One protester at a recent rally against the coronavirus lockdown in Ohio waved a sign, marked by the colors of the Israeli flag, that featured a drawing of a rat with a caricatured Jewish human face and the words “The Real Plague.” Similar events in both Illinois and Colorado pushed this anti-Semitism even further, with protesters holding signs emblazoned with the words “Arbeit Macht Friei” (“Work will set you free”)—the words that appeared at the entrance of the Auschwitz death camp.
Not Just the Fringe
It would be one thing if such ideas were only expressed by fringe protesters in a handful of states. Yet, once again, those who have the ear of Republican leaders are expressing similar sentiments. Casting billionaire philanthropist George Soros as the leader of this global Jewish cabal—which has become commonplace among right-wing activists—former Milwaukee County Sheriff David A Clarke, Jr. tweeted on March 15 that “Not ONE media outlet has asked about George Soros’s involvement in this FLU panic. He is SOMEWHERE involved in this.” On that same day Michael Caputo tweeted, “Soros’s political agenda REQUIRES a pandemic.”
On March 27, Caputo drove home this connection by tweeting a photo of Soros with the caption “The real virus behind everything,” followed by a skull and crossbones emoji. President Trump has also embraced such ideas, albeit in a bit more subtle fashion. Trump has compared the coronavirus to an “Invisible Enemy,” a phrase that has been used by anti-Semites for centuries to describe the secretive nature of the Jewish conspiracy.
As President Trump’s recent efforts to limit legal immigration suggest, these connections between race and disease are being called upon once again to justify legislation.
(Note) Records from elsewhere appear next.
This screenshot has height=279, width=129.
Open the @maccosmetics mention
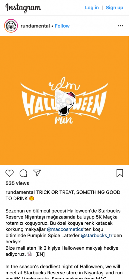tap(65, 229)
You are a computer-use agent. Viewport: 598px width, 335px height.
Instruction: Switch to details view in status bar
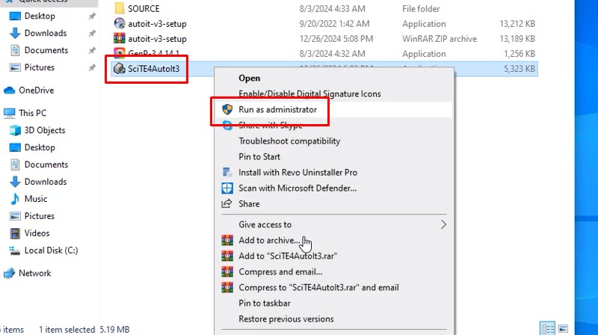tap(548, 329)
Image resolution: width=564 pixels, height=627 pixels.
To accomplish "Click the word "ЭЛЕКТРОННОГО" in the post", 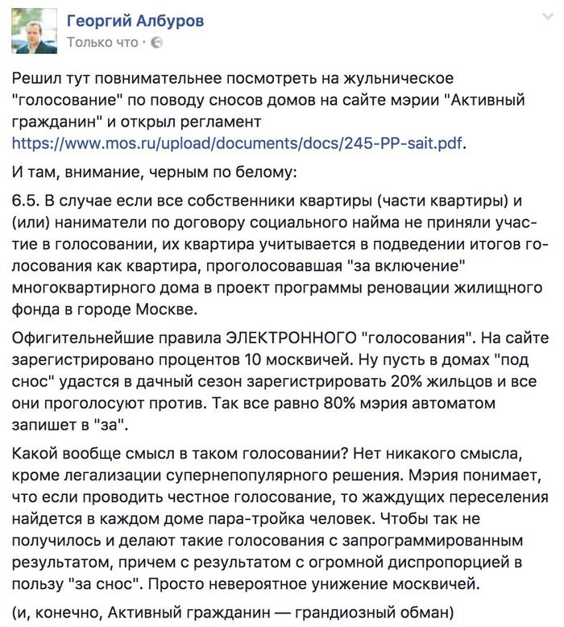I will [x=291, y=338].
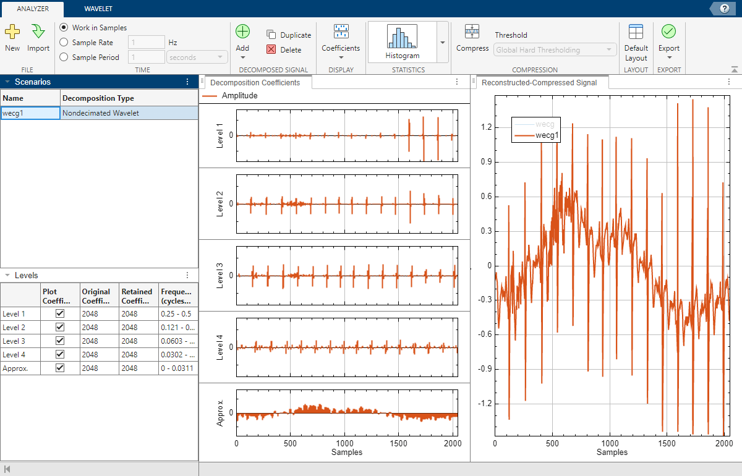Screen dimensions: 742x476
Task: Click the Duplicate decomposed signal icon
Action: pyautogui.click(x=271, y=35)
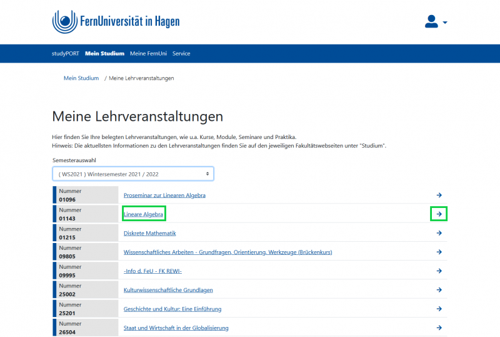Select Mein Studium navigation item

tap(104, 54)
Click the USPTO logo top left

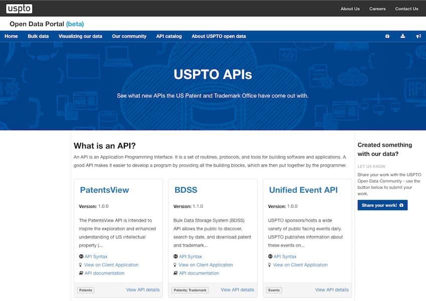(19, 8)
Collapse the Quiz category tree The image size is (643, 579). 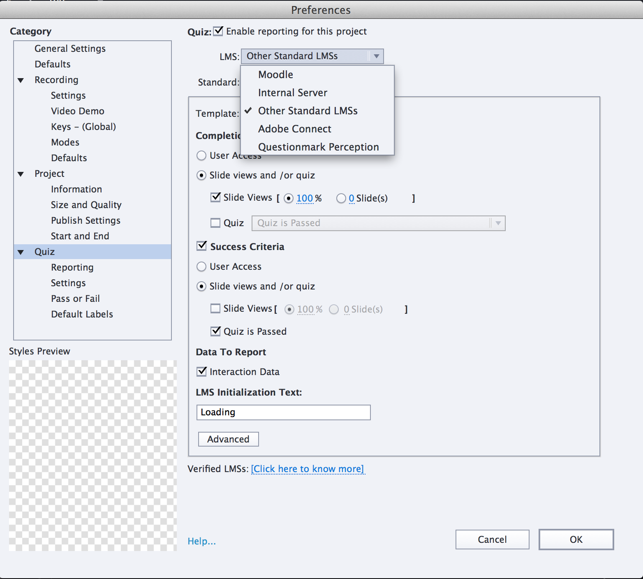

Yet what is perhaps equally as dangerous are the ways these connections are also leading to inaction when it comes to public policy.
As I write this, representatives of the Trump Administration are beginning to argue that it is the cultural practices of certain Americans, namely Americans of color, that is to blame for high mortality rates in certain communities. Such public officials look to the racial disparities in the coronavirus death count and see a diet that leads to such underlying health issues as obesity and diabetes; they do not see the racist, systematic disinvestment that led to such conditions. That blindness, as Chief Justice Roggensack highlights all too well, allows white America the luxury to write off such suffering as simply the fault of the victim – something us “regular folks” can choose to ignore.